Arctic Monkeys’ Seventh Album, ‘The Car,’ Broke Down in the Parking Lot

Arctic Monkeys’ Seventh Album, The Car, Broke Down in the Parking Lot

Domino Recording Company

Gillian Neale and Sydney Smith

The Arctic Monkeys’ new album The Car is an elevated take on old lounge rock love songs. Lead singer Alex Turner shows off a new ability of his vocal range, a higher pitched, breathier sound, compared to his more recognizable, lower range singing. However, this new sound was not enough to kickstart the engine, and instead is more comparable to the tortuous feeling of watching paint dry.

Arctic Monkeys are an English rock band formed in 2002, but their new work strays far from rock. Taking on a more airy sound, songs on The Car are similar to older Arctic Monkeys songs, such as the 2006 hit “Baby I’m Yours” and “Cornerstone” off of their 2009 album Humbug.

The Car seamlessly combines orchestral sounds of violin and piano with funky electric guitar and blues-y drumlines, but somehow still manages to disappoint. The charts were left unimpacted while the band’s signature sound was left behind. According to Billboard, the album hit #1 in the UK, but any other success was quickly spoiled by Taylor Swift’s Midnights. Album sales have hit 25,000 since the album came out — a small amount compared to their fifth and most popular studio album, AM, which became the second-highest selling album of 2013 after just one month.
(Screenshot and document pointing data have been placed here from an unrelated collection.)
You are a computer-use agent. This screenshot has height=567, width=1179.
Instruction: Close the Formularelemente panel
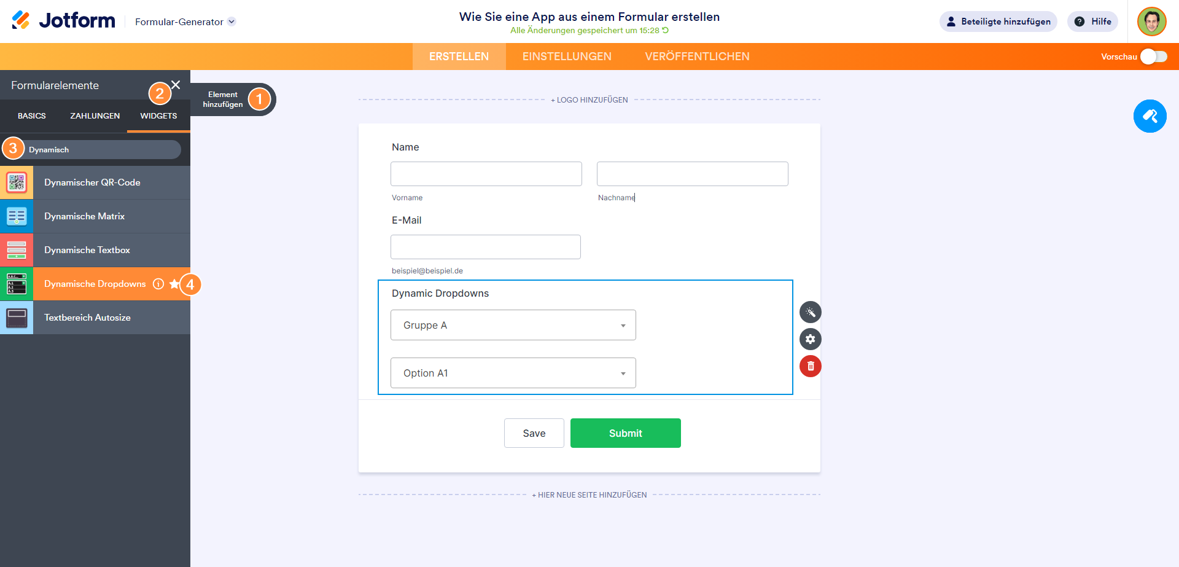tap(176, 85)
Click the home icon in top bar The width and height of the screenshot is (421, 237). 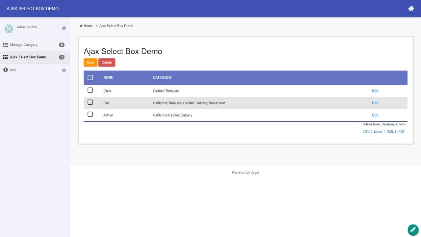click(411, 9)
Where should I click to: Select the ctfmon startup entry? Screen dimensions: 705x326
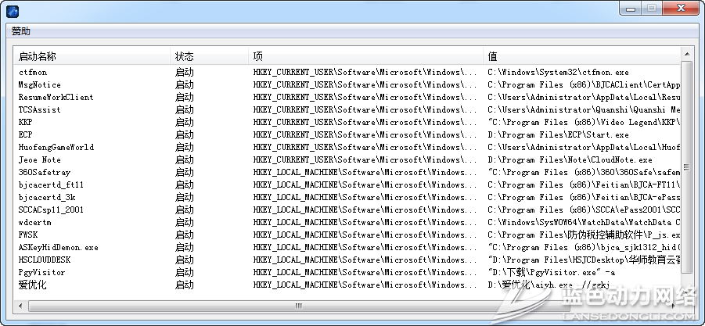tap(33, 72)
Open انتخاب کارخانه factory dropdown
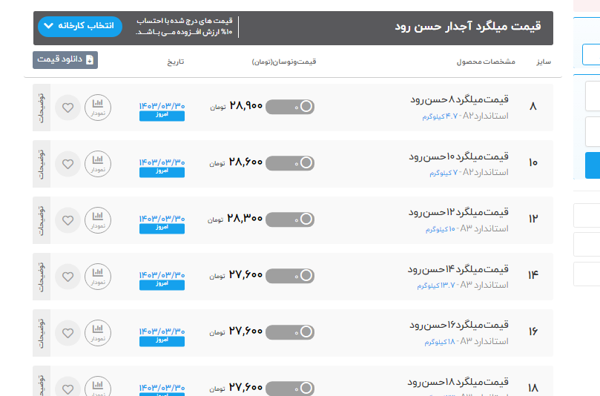The image size is (600, 396). (79, 26)
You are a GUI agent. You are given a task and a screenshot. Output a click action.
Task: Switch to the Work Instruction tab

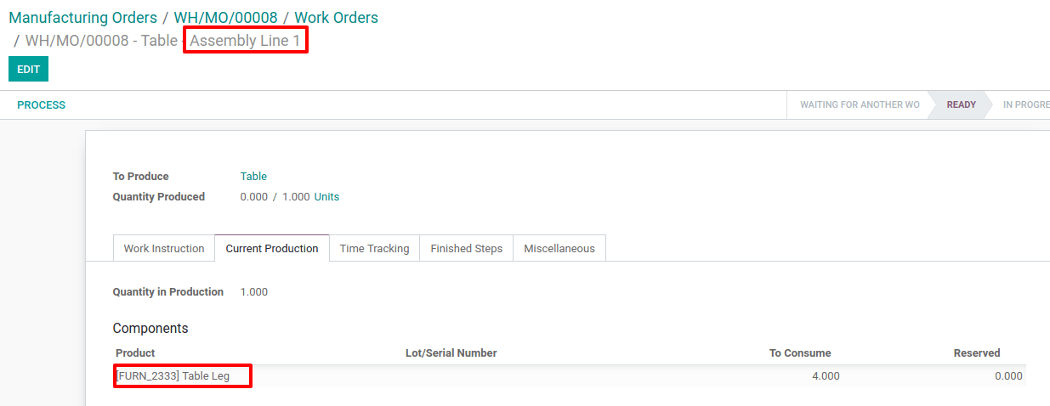pyautogui.click(x=164, y=249)
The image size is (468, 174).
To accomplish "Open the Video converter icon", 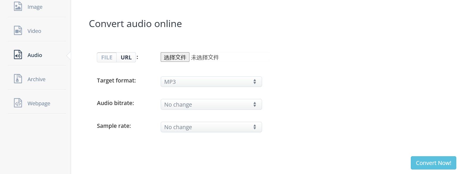I will (x=17, y=31).
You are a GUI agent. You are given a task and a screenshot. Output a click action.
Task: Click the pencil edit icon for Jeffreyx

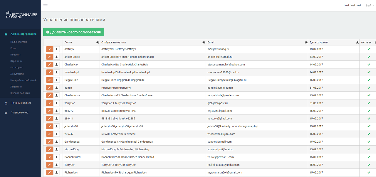(x=50, y=49)
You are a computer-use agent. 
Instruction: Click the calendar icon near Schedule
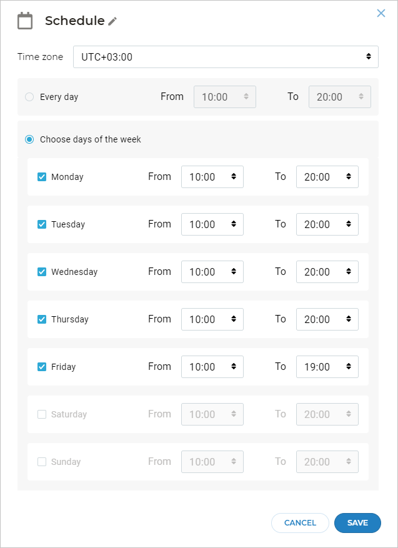point(25,21)
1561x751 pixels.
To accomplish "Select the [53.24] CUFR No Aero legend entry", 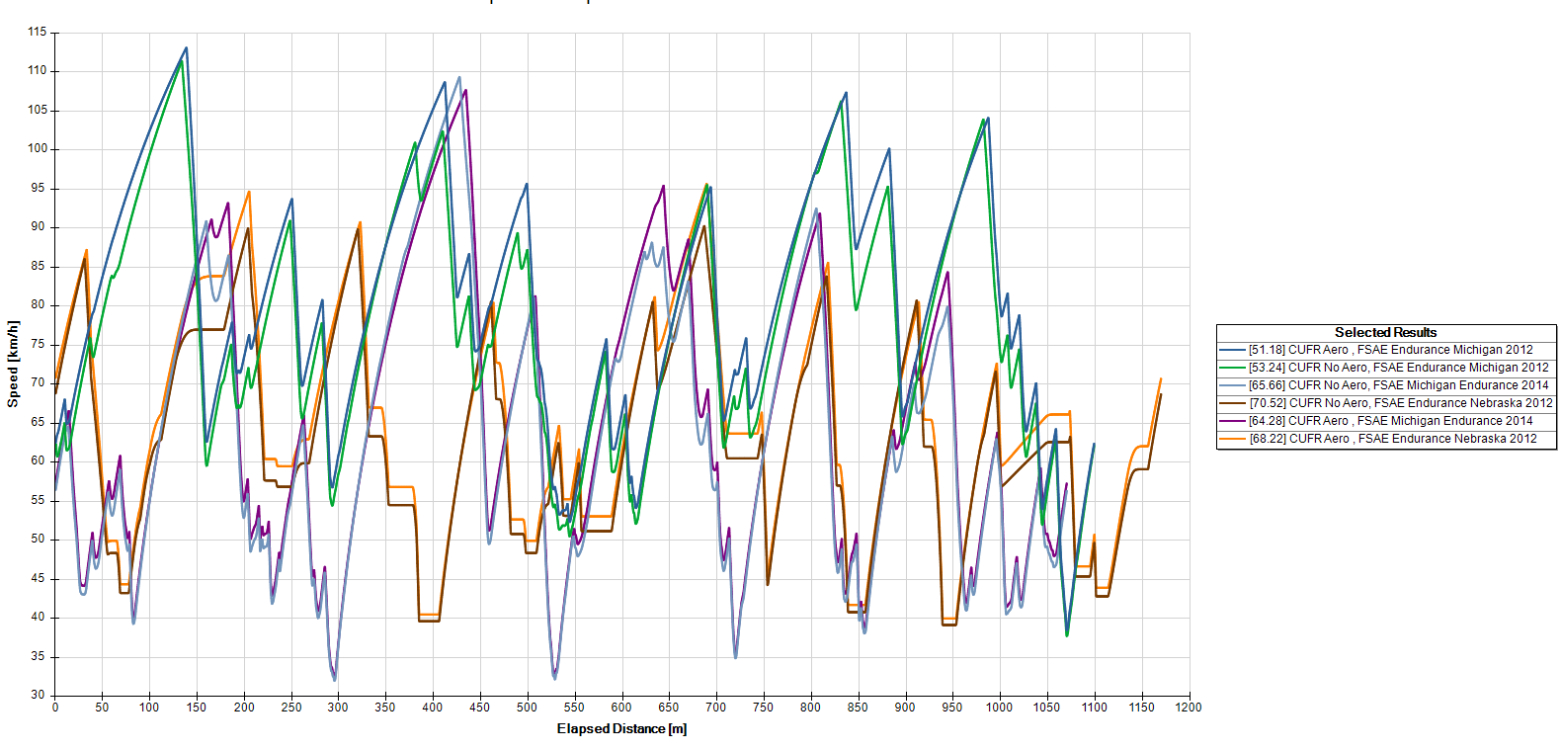I will pos(1398,368).
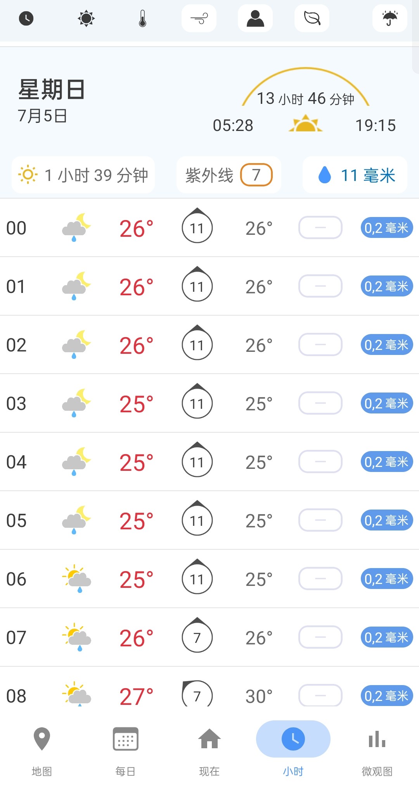Toggle the feels-like person icon

(x=255, y=18)
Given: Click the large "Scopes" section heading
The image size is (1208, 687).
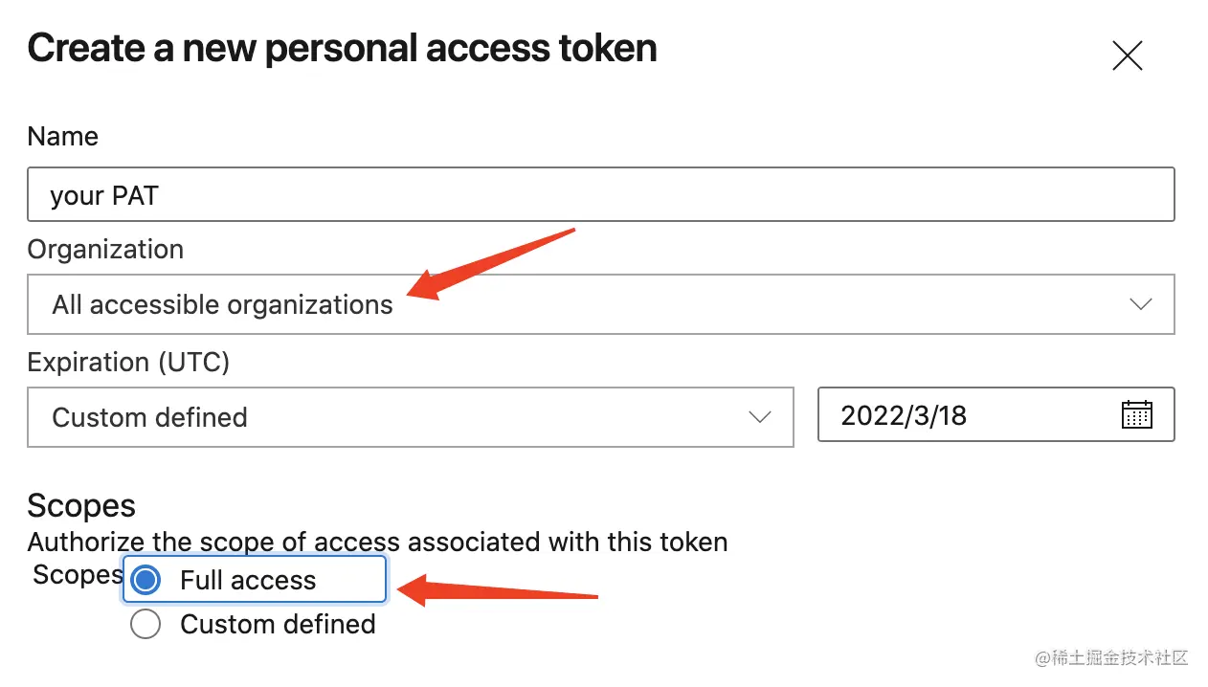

Every song felt like it would never end — and when it did, it wasn’t even noticeable. There was no distinction between any of the songs, other than slight differentiations of tempo and chord progressions.

It was frustrating that the majority of the songs had (at most) three verses and a chorus, which were repeated and drawn out for nearly four minutes each time. The entire album feels boring and stretched out; each song felt like an excruciating wait with a build up to no reward.

The album is still pleasant to listen to, but would sound better as background music. The Car felt like it was one 38-minute song that had been cut into a few sections and given different names in an attempt to make the project album-length. It would’ve been better as an EP.

The results of this release beg the question of if the Arctic Monkeys ever really made it out of the UK. They’ve reached notable success there, topping charts for every album release, but have yet to make much of a global impact. They successfully broke through the US market enough to build a fan base, but that’s about it. Sometimes trying something new has its limits — perhaps that’s why the band has remained relatively “underground” for the past fifteen years.